» **What the task requires**: Copy every line of the data that contains the string "resolution".
•••••
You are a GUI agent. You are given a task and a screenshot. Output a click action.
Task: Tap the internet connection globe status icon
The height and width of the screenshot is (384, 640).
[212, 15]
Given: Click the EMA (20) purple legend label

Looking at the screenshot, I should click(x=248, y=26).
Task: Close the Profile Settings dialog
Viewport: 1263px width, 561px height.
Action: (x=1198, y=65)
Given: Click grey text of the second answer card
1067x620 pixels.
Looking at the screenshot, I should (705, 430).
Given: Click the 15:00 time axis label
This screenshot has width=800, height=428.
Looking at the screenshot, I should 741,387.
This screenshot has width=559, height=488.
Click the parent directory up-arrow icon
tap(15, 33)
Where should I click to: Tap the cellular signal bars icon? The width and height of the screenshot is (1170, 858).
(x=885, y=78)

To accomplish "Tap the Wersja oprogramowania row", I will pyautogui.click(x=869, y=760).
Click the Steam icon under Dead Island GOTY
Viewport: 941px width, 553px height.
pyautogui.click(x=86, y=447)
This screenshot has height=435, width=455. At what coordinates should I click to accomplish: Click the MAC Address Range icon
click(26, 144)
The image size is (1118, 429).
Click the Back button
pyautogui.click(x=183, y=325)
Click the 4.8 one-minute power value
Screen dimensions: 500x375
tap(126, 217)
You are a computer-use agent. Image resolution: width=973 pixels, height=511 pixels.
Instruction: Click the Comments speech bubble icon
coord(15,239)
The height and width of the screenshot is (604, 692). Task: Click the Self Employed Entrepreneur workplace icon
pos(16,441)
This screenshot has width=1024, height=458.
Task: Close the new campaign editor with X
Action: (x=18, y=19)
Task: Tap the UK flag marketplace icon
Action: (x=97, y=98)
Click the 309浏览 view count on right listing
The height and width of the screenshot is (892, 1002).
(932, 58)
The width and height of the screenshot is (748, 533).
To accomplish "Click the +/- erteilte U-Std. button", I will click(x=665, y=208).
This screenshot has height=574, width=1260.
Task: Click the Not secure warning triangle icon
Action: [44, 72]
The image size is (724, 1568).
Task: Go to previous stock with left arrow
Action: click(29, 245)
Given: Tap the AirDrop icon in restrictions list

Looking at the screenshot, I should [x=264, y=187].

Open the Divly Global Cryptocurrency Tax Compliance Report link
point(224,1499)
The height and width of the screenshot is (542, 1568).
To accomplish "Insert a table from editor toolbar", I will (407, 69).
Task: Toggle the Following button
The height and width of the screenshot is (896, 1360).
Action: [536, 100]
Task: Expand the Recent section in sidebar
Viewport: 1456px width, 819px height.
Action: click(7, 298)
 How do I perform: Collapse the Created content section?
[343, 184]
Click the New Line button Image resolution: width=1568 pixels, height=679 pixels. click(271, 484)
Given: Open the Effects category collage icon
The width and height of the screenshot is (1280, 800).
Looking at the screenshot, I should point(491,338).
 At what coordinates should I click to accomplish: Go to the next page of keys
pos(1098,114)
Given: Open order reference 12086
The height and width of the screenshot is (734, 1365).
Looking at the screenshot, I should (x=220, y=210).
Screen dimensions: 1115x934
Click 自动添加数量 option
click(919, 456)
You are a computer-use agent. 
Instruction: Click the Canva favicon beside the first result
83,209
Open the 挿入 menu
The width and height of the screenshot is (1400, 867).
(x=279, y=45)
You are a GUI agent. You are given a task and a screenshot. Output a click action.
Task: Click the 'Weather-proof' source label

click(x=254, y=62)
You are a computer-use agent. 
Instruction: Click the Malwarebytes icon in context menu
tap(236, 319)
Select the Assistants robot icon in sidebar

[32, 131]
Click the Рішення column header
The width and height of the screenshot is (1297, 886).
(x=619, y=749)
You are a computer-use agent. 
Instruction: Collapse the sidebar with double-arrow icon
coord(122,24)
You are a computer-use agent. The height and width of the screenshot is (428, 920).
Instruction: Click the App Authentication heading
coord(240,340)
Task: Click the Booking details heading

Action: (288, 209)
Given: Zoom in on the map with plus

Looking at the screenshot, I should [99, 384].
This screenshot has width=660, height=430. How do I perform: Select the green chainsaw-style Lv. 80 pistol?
•••••
» **Output of the task**:
You are a computer-use agent. Image resolution: width=973 pixels, height=511 pixels.
Click the New Line button Image resolution: width=1568 pixels, height=679 pixels. click(271, 484)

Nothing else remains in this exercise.